When we came back to the wagon the Indians had already broken open all the trunks and were dividing the contents. They had with them about twelve other wagons and a great number of horses. The wagons were loaded with plunder of all kinds which they has stolen from the settlers. They ordered us into the wagons and started back to the agency. It was about ten o'clock by the time that we reached Wacouta's home. It was very dark and there was a tallow candle burning. The house was swarming with Indians. Wacouta chased them out and told us to hide up in the loft and he would bring us water and food in the morning, and we were up there three days and two nights. The wounded girl cried for water, for she had a raging fever. During the second night Mattie Williams and I crawled down and went to a corn field, getting some green corn with which we tried to quench her thirst. On the third night we were told to come down, and were taken to Little Crow's village. Mary Anderson died during the night. Mattie Williams' captor took her to his tepee, where he lived with his squaw, and as my captor had no tepee he said he would kill me to be rid of me. When Snana, one of the Indian squaws heard this, she came and looked me over carefully and went away, returning in a short time leading an Indian pony, which she gave my captor, and then took me by the hand and brought me to her tepee. I was adopted into the tribe and had to call her mamma, and she dressed me in Indian clothing and made pretty moccasins for me. She wrapped me in a snow-white blanket, which was, of course, stolen, but it did not stay white very long. Snana was married to Good Thunder and had two papooses. I had to take care of the baby papoose. I always tried to do all she told me and to please her in all things. There was a bond of sympathy between us because she had just lost her oldest daughter.

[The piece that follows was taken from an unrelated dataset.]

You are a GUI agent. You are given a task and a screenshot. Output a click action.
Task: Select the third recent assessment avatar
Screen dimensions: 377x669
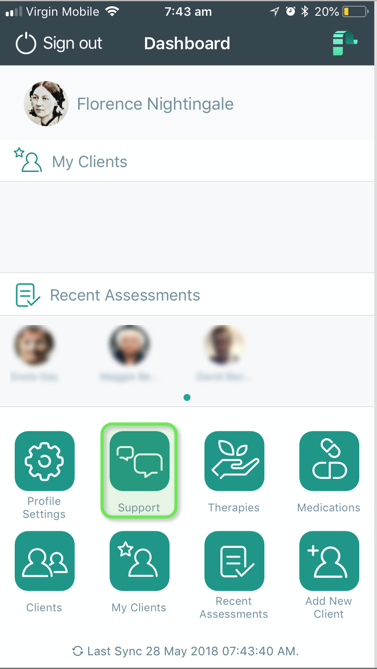[x=224, y=345]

After seven weeks of captivity I was released at Camp Release by General Sibley and his army, with the rest of the white prisoners, and as that occasion has been written up so many times I will not mention it here. Mattie Williams was a niece of Mr. Reynolds and was visiting from Ohio. She was highly educated and had a beautiful character. Mary Anderson was a pretty Swedish girl and was to have been married soon to a young man from Shakopee. I was only a plain little German girl who did not know much at all at that time. My Indian mother parted from me at Camp Release and we did not meet again for thirty-two years, but have met many times later, and I received many nice letters from her. She loved me very much, and I have always felt a gratitude towards her which I could not express in words, for she saved me from a terrible fate when she bought me from my captor with her only pony. -- By Mrs. Mary Emilia Schwandt Schmidt.

Mary Emilia Schwandt was born in the district of Brandenburg, near Berlin, Germany, in March, 1848, daughter of John and Christina Schwandt. In 1858, when she was ten years of age, the family came to America, and after a brief stay in Canada, located near Ripon, Wis., where they lived about four years. In 1862 they came to Minnesota in two wagons drawn by oxen, journeying up the beautiful Minnesota valley and settling above the mouth of Beaver creek, near Middle creek in what is now the town of Flora. There John Schwandt took up a claim, and built a log house which he covered with a good strong thatched roof made from the tall, tough, dry grass of the Minnesota bottoms. His land was all in the valley or bottom, extending from the bluff to the river. At that time the family consisted of Mr. and Mrs. Frederick Schwandt, a daughter Caroline, aged 19, her husband, John Walz; a daughter, Mary Emilia, aged 14, and three sons, August, aged 10; Frederick, aged 6; Christian, aged 4. John Frass, a young man lived with them. John Walz had selected a claim and was preparing to move to it the next fall.